José Ignacio / Rufino /

Y tú de quién eres

Gafas de cerca

24 de febrero 2013 - 01:00

LOS Chanclas no lo sabían, pero estaban hablando de trazabilidad: de Josefita, le dije yo a la vieja. Ahora hemos sabido que comemos caballo sin saberlo, y todo eso por la trazabilidad, que no por el paladar ni porque nos hayan salido molestas moscas alrededor del hocico, como cuenta El Yuyu que le sucedió a uno que se lavaba el pelo con el fugazmente célebre champú de caballo. Lo hemos sabido porque alguien ha cantado o detectado que en lo que usted come como carne de vaca hay carne de caballo. ¿Y tú de quién eres, caballo? "Yo, de Petru", dijo él: al parecer, el caballo que debía ser vaca que rellenaba los canelones congelados del súper era rumano. A saber, porque resulta que la trazabilidad de las cosas que nos comemos es a veces más laberíntica que la de los paquetes-bomba financieros que llevaban combinaciones trileras de acciones de verdad y de mentira, subprimes, humo, emulsionante, colorante y un lazo rojo de seda. No queremos comer caballo porque es un animal bello, noble y tontorrón, y nos da penita. Pero es carne buena para el alimento, y te la comes con la hamburguesa sin coscarte en absoluto. ¿Acaso no matan a los caballos para dar de comer a hombres y otros animales? Un tabú, lo de consumir caballo es un tabú. Pero lo grave es el engaño.

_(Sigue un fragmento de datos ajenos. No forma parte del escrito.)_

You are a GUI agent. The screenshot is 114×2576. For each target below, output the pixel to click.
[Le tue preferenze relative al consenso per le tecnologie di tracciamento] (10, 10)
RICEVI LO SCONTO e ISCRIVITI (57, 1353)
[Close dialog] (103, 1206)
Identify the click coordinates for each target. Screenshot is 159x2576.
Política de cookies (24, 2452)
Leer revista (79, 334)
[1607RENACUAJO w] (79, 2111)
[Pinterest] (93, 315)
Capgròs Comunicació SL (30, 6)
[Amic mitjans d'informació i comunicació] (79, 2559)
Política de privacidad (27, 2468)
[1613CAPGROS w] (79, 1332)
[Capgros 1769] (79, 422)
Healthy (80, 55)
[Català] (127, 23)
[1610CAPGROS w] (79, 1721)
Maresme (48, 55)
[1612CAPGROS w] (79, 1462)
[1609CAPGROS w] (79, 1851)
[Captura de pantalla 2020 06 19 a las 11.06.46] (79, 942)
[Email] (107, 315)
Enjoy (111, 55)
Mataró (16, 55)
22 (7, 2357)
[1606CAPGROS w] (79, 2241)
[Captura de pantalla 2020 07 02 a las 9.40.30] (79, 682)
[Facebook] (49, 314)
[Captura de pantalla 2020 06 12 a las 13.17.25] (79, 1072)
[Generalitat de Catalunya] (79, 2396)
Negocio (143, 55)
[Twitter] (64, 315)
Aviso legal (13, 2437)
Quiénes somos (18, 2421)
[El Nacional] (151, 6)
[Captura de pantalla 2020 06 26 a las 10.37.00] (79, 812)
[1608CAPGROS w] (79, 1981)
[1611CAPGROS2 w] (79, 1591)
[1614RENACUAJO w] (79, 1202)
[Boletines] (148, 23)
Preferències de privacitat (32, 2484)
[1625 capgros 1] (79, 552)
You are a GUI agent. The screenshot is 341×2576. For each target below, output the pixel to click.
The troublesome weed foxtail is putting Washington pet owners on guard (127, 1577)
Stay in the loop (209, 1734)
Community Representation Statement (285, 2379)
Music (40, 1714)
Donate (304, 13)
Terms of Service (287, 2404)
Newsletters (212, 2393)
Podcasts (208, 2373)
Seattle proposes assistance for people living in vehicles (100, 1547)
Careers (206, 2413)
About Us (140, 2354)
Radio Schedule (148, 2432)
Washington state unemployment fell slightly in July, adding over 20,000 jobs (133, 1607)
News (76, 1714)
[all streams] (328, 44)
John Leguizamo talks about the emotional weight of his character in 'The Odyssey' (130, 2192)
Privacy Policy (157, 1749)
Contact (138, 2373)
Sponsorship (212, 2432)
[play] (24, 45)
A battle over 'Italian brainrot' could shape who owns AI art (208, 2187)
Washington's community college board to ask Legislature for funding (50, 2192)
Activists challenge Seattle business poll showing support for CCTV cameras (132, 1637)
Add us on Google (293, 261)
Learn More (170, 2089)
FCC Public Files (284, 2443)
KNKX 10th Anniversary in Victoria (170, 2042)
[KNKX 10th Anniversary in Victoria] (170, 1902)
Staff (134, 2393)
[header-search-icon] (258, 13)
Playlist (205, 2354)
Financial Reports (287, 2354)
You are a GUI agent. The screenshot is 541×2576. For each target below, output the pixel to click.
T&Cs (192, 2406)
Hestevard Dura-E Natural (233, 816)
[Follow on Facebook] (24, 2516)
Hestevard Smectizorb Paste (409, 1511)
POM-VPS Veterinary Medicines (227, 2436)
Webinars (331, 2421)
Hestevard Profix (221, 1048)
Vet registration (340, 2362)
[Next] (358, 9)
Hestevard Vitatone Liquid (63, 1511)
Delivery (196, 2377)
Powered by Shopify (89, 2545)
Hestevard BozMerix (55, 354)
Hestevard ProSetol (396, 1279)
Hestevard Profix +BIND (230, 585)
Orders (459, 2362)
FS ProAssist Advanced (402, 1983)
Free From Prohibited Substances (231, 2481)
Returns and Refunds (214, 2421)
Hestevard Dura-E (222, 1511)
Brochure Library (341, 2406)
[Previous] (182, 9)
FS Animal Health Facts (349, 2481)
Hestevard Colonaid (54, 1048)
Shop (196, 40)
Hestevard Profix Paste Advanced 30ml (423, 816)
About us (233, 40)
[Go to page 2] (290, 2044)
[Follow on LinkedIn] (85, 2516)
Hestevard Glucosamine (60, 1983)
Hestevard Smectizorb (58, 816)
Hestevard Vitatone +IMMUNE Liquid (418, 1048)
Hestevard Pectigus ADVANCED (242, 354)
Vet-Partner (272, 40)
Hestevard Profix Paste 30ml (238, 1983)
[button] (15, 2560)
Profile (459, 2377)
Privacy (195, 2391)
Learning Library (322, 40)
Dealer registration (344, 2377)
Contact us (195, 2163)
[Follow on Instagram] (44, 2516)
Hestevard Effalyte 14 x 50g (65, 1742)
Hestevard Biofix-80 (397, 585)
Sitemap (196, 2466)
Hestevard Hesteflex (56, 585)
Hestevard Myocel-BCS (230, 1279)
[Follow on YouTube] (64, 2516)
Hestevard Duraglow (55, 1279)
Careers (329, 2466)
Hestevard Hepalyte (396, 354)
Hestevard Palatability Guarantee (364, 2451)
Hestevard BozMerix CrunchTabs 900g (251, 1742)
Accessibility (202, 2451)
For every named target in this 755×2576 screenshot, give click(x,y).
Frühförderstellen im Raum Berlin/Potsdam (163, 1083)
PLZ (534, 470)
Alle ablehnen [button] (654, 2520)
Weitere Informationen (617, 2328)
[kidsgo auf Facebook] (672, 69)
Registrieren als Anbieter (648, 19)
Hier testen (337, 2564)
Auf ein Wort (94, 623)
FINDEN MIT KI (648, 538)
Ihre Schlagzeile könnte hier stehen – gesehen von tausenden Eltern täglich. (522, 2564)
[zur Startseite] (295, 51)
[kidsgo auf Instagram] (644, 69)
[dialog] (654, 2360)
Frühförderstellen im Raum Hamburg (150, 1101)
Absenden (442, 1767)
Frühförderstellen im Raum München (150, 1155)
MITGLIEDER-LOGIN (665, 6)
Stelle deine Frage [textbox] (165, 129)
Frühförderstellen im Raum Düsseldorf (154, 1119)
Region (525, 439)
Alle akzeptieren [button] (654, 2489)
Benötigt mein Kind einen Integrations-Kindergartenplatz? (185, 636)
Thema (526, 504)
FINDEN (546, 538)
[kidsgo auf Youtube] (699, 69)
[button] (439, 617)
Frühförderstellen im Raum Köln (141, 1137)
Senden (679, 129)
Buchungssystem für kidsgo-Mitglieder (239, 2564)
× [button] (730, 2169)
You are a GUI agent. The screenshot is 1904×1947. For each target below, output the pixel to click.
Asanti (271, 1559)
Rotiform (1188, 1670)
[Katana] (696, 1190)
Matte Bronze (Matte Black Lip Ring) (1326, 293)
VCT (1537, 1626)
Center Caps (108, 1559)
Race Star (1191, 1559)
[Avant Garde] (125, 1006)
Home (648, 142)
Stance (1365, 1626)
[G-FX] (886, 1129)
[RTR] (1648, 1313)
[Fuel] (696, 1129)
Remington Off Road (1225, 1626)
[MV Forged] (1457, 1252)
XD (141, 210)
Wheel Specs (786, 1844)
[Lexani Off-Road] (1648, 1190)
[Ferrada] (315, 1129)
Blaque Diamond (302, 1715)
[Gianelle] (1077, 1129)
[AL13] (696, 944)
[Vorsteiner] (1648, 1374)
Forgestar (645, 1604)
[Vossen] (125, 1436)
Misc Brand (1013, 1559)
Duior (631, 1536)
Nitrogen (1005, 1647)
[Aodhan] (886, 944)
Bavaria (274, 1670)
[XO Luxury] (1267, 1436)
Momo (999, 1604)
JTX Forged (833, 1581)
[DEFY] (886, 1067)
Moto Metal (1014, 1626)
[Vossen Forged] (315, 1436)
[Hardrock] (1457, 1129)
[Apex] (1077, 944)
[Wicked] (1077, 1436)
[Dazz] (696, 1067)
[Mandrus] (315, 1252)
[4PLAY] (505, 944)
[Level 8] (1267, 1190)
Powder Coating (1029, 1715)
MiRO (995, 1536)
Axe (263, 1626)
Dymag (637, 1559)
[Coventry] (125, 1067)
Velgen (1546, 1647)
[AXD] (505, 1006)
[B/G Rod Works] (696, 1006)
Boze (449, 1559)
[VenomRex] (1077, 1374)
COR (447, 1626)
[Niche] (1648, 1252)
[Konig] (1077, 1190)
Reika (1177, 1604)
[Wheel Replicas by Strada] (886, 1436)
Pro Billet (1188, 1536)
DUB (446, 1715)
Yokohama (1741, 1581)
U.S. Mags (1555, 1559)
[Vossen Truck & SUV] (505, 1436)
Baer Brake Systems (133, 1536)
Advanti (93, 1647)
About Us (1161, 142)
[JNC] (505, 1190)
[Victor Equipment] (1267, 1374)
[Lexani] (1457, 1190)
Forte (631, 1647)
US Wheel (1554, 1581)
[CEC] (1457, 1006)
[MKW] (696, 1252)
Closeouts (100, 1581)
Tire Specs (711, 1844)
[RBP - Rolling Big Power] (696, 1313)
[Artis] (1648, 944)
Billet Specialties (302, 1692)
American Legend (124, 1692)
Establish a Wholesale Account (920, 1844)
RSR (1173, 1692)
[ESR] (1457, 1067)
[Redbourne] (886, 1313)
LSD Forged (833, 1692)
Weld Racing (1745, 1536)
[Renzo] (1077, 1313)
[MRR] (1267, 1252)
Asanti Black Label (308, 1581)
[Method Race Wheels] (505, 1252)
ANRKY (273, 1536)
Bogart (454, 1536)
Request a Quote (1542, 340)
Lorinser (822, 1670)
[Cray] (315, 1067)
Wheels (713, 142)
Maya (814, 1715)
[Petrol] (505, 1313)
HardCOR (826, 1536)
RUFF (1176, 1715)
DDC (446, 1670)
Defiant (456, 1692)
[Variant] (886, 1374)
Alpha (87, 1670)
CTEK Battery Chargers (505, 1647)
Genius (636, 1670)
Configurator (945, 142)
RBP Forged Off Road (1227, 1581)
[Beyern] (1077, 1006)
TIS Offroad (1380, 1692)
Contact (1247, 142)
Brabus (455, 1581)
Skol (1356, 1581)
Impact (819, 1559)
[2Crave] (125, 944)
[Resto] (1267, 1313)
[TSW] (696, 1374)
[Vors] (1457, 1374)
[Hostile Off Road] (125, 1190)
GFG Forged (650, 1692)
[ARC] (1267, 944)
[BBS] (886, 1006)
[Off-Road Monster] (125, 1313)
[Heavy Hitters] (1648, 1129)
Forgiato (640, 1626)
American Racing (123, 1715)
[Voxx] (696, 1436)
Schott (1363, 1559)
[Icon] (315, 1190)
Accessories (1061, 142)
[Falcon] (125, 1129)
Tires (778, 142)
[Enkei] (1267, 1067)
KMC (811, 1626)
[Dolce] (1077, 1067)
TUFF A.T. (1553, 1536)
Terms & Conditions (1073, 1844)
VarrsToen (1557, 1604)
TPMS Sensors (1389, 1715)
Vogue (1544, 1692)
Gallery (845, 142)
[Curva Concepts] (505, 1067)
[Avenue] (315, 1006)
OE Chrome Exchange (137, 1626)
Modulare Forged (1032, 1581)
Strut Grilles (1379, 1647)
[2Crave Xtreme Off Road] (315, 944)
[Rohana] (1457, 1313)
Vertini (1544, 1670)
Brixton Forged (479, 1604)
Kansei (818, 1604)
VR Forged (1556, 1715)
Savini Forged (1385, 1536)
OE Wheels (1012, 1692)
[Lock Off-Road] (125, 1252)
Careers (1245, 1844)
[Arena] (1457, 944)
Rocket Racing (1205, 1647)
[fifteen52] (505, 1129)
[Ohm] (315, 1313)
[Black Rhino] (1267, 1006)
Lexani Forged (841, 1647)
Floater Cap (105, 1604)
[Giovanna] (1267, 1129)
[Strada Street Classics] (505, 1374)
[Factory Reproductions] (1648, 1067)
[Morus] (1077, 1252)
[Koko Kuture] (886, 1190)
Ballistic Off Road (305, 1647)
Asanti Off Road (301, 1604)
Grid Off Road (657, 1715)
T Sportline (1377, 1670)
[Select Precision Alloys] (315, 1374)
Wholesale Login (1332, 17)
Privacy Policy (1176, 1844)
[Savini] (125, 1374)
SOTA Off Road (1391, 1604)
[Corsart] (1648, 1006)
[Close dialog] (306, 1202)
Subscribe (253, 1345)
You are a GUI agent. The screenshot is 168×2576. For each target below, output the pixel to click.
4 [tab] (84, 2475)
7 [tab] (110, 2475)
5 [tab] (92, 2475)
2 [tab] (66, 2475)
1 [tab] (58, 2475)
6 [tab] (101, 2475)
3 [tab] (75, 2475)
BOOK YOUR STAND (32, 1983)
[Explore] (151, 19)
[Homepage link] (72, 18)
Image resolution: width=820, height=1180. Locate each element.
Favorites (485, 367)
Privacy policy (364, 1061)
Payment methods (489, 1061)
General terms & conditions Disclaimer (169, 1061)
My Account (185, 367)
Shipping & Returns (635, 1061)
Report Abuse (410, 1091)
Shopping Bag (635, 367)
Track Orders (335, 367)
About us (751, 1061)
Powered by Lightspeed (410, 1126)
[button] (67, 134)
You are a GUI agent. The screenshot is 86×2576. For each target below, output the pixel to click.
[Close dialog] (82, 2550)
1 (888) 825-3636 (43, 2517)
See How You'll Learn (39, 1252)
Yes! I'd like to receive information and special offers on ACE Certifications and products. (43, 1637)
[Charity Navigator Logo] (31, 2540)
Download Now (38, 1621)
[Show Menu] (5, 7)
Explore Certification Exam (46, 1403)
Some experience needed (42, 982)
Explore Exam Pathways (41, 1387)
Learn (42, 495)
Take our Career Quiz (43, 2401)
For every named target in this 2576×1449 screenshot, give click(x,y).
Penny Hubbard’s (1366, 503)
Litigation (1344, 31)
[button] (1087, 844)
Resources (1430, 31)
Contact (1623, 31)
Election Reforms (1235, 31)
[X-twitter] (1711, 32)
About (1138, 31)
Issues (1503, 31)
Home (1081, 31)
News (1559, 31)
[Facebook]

Lo importante es que -como era de esperar- nos dan gato por liebre, équido por bóvido. ¿Accidentalmente, frecuentemente, siempre? Ya hemos conseguido el gran éxito de la civilización para el consumo: convertir un guiso casero en algo más caro -entre costes directos e indirectos, energía y tiempo incluidos- que un precocinado o una conserva de ese mismo guiso. Bastante más caro, con permiso de los irreductibles. Eso sucede no sólo con la monumental fabada Litoral, sino con el mismísimo gazpacho. Como el de su madre y el de la mía, ninguno, de acuerdo. Pero ya los hacen envasados la mar de ricos. Puede que la desconfianza en la nueva estafa perpetrada en el mercado contra el mercado mismo -las personas- nos mueva a una nueva reacción de la gente contra los grandes números, los intextricables circuitos comerciales, las marcas y sus a veces sospechosas etiquetas, y volvamos a nuestro amor gastronómico: a los productos de cercanía, a los que avala la cara amable de su carnicero habitual. Y divirtamos al espíritu y al cuerpo con el placer de cocinar y comerse lo cocinado por uno mismo. Consumamos lo nuestro, que somos muchos y tenemos capacidad de contrarrestar la voracidad de la intermediación infinita y atrincherada. Quizá contrarrestar es mucho verbo para la desigualdad imperante entre proveedores visibles e invisibles y clientes indiferenciados, pero en fin. La única consecuencia positiva de la crisis es descubrir que era verdad: no hay mal que por bien no venga.